There are a number of ways to impact your cost of insurance that have nothing to do with shopping your policy every year at renewal. Difficult times call for creative solutions and a proactive approach in order to mitigate your expenses. The intent of this article is to shed light on some ideas you may not have considered.

When a consumer purchases a vehicle there are many aspects to focus on: lighting packages, tarp systems, fuel consumption etc. Rarely do consumers ask about the tires. They come with the vehicle so they must be adequate right? In a recent conversation with a gentleman who had a background in the tire industry as a Risk Manager for a waste hauler in Miami, FL, I learned this was not the case.

When he took the position at the waste company, he did a total survey of their loss history and began implementing systems to improve all aspects of the company’s operations. When he got to the fleet, he noticed almost all of the units were equipped with “stock” 11/22 R tires. He decided to conduct an experiment, so he equipped several of their units with 315/80/22s. His results were staggering. He found the trucks had a reduction in downtime, lower fuel costs, more stability in the unit and the tires had a longer life expectancy. There was also a reduction in mechanical failure.

In this industry, roughly 90 percent of a company’s liability revolves around their vehicles. They are big, bulky and on the road for large portions of the day. By making this change, the company not only improved the reliability of their fleet, but also made the fleet safer which will reduce potential claims related to their auto policy from “self inflicted” incidents. Obviously, the tires are only one aspect of the vehicle, but worth investigating for your company. Proper tires with a quality driver/operator are your best bet.

Many insurance carriers are offering discounted premiums for companies with a proven safety record. This is unlikely a news flash, however, did you know these same carriers are now beginning to offer premium discounts to companies with GPS units installed in their fleet?

There are a number of third-party companies offering GPS installation and monitoring and some are now beginning to lease the equipment instead of just selling it. Insurance carriers love to see GPS. GPS shows you are concerned with your fleet and employees. If a truck is stolen that has GPS, the odds of them tracking it down and recovering the unit are greatly improved as opposed to writing it off as a total loss. You can also prove or disprove where your trucks were at a specific time in the event of a dispute with a potential claimant.

There are many options to choose from when selecting a GPS system. Some companies offer the ability to create “Geo Fencing” allowing the company’s Risk Manager to monitor routes, speed, etc. while others offer cameras to play back 20+ seconds prior to an accident. Some insurance companies even have their own system which they can provide at discounted rates.
Not only are you able to track your vehicles, but you are also able to track the productivity of a driver. Are they where they are supposed to be, or have they taken the company vehicle to an area outside of their assigned grid? Are they speeding through school zones or other speed restricted areas?

There is an upfront cost of installing a GPS system, but over the long run you will make back the investment ten fold.
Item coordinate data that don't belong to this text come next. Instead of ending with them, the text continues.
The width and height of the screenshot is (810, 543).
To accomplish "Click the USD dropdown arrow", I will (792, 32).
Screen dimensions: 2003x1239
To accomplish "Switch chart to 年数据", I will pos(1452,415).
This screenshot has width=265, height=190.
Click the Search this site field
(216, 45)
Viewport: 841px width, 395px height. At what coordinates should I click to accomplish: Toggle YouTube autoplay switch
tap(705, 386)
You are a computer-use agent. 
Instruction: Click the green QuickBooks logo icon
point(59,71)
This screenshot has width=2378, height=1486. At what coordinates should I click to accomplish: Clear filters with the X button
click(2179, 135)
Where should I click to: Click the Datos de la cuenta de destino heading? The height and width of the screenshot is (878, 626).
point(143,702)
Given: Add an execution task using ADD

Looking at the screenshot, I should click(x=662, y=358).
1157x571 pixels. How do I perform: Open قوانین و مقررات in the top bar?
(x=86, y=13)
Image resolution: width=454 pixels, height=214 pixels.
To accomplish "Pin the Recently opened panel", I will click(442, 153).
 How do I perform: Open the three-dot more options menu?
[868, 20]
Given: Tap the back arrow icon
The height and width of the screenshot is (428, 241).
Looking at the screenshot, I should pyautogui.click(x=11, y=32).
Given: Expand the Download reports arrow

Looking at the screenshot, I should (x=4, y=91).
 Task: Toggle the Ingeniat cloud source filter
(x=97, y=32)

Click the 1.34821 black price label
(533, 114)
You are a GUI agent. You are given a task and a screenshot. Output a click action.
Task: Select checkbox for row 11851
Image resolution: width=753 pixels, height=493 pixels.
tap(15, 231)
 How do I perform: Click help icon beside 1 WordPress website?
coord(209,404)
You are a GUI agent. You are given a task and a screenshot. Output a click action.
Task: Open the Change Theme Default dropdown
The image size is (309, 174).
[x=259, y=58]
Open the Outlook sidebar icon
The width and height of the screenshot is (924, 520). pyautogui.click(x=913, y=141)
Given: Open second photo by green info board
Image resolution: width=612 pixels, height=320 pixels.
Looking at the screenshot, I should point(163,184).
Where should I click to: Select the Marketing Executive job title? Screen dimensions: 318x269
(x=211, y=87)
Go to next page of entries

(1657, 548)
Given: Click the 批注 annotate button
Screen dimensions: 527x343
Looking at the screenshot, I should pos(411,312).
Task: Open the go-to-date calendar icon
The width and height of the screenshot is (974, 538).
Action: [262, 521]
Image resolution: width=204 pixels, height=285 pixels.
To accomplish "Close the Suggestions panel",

A logical concern many employers face with installation is how the employees will react. Installation of GPS, especially those with cameras, can make the employees feel like the company is watching them at all times. Explain how this impacts the company and its costs. Some employers even go so far as to offer bonuses for driver safety, fuel conservation, etc., all of which can be tracked on these systems if you purchase the necessary package. This turns a potential negative into an incentive opportunity for the employees.